TEXT SEGMENT:

[BEGIN]

The 23 year-old Jacques Antoine Jourdan had been ordained a priest in 1822 and immediately joined the Missionaries by entering the novitiate at Notre Dame du Laus. In February 1823 he made his oblation in Aix and joined the missionary activities of the community.
Father Hippolyte Courtès, who was his superior at the time at Aix, wrote that Jourdan’s ”personality was gentle, shy and tended toward scrupulosity.” It was in the context of his scruples leading him to a bout of intense suffering that Eugene wrote this letter of encouragement to him.
My dear, good Jourdan, may the peace of Our Lord Jesus Christ be with you! What’s this? Could you be without this precious peace that the divine Master came to bring to the world? Ah! if that were so, my good friend, it would indeed be your fault. Why do you allow your soul to be troubled by scruples which torment you and cause such great detriment?

[END]

[Listing for locating displayed items]
[BEGIN]

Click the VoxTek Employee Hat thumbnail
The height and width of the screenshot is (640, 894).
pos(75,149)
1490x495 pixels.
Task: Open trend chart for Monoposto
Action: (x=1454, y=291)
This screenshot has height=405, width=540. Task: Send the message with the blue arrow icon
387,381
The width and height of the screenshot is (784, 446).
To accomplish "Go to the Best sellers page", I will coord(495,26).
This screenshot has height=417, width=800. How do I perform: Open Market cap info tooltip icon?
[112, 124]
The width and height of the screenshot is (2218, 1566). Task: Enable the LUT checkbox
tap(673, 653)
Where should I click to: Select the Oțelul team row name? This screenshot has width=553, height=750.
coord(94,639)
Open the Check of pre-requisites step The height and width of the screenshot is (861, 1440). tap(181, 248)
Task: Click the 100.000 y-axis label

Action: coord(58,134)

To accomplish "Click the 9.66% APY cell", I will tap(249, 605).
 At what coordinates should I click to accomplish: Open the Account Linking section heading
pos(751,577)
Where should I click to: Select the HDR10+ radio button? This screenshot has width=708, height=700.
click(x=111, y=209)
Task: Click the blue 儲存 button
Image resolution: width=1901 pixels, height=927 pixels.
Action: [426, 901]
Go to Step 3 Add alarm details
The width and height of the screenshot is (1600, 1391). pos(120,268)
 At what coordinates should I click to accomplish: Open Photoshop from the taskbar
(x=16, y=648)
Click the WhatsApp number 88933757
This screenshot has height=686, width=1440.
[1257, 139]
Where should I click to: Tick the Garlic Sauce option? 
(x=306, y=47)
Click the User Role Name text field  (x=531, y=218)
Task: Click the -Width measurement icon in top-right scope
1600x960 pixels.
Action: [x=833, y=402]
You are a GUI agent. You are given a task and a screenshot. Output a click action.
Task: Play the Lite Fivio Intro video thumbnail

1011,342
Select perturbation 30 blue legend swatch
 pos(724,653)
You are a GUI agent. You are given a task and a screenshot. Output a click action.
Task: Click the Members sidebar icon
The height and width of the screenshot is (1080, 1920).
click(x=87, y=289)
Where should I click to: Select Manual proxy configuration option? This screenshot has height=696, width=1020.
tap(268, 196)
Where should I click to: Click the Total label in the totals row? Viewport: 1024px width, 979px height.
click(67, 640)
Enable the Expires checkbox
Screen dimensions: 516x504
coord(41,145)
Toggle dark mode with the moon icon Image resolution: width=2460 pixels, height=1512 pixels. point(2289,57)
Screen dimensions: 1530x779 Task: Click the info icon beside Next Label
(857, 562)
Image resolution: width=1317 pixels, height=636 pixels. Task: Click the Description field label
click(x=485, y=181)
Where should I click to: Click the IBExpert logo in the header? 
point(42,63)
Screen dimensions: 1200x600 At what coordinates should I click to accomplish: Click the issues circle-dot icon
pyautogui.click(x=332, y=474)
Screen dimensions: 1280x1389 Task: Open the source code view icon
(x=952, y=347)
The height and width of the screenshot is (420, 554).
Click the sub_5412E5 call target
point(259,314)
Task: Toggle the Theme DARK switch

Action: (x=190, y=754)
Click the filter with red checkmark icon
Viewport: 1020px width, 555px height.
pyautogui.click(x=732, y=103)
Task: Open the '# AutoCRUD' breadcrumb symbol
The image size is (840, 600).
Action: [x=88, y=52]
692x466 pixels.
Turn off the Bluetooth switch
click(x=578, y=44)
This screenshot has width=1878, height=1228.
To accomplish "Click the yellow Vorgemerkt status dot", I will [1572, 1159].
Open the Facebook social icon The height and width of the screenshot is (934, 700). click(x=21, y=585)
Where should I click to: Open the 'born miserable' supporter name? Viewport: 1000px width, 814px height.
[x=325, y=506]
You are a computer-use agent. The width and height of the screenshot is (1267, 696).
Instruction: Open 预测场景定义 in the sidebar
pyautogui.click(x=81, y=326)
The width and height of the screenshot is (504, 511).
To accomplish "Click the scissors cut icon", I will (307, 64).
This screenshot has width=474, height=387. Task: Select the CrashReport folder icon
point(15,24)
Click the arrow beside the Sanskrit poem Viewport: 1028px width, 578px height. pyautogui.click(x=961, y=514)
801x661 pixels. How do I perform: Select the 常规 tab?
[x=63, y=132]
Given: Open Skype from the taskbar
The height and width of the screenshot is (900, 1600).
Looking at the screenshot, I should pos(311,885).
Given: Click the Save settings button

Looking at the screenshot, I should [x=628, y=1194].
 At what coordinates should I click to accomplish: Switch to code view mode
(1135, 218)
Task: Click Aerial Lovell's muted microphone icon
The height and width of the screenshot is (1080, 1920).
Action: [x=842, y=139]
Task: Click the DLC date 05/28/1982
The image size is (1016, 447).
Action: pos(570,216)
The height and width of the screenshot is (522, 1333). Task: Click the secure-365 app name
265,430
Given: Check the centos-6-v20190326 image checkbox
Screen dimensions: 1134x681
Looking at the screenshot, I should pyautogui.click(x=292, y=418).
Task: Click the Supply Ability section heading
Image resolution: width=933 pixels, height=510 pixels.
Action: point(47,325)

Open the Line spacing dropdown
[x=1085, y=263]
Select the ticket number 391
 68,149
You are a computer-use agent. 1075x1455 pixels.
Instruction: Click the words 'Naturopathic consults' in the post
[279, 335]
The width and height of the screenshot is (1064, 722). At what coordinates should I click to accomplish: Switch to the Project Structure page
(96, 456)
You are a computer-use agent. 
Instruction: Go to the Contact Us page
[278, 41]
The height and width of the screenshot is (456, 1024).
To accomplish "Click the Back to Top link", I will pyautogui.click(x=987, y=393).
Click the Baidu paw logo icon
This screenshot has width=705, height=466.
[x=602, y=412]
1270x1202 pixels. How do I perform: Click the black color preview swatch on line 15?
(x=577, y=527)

[END]

JOBS:
1. Revise the passage about Jourdan starting at "My dear, good" and ending at "such great detriment?", putting "anxieties" in place of "scruples".
2. Arrange the lines of the listing as a numbered list, starting at the line containing "Open the Line spacing dropdown" and ending at the last line of the listing, with blank lines omitted.
This listing bears no relation to the passage about Jourdan.

EXPECTED RESPONSES:
1.
My dear, good Jourdan, may the peace of Our Lord Jesus Christ be with you! What’s this? Could you be without this precious peace that the divine Master came to bring to the world? Ah! if that were so, my good friend, it would indeed be your fault. Why do you allow your soul to be troubled by anxieties which torment you and cause such great detriment?

2.
1. Open the Line spacing dropdown
2. [x=1085, y=263]
3. Select the ticket number 391
4.  68,149
5. You are a computer-use agent. 1075x1455 pixels.
6. Instruction: Click the words 'Naturopathic consults' in the post
7. [279, 335]
8. The width and height of the screenshot is (1064, 722). At what coordinates should I click to accomplish: Switch to the Project Structure page
9. (96, 456)
10. You are a computer-use agent. 
11. Instruction: Go to the Contact Us page
12. [278, 41]
13. The height and width of the screenshot is (456, 1024).
14. To accomplish "Click the Back to Top link", I will pyautogui.click(x=987, y=393).
15. Click the Baidu paw logo icon
16. This screenshot has width=705, height=466.
17. [x=602, y=412]
18. 1270x1202 pixels. How do I perform: Click the black color preview swatch on line 15?
19. (x=577, y=527)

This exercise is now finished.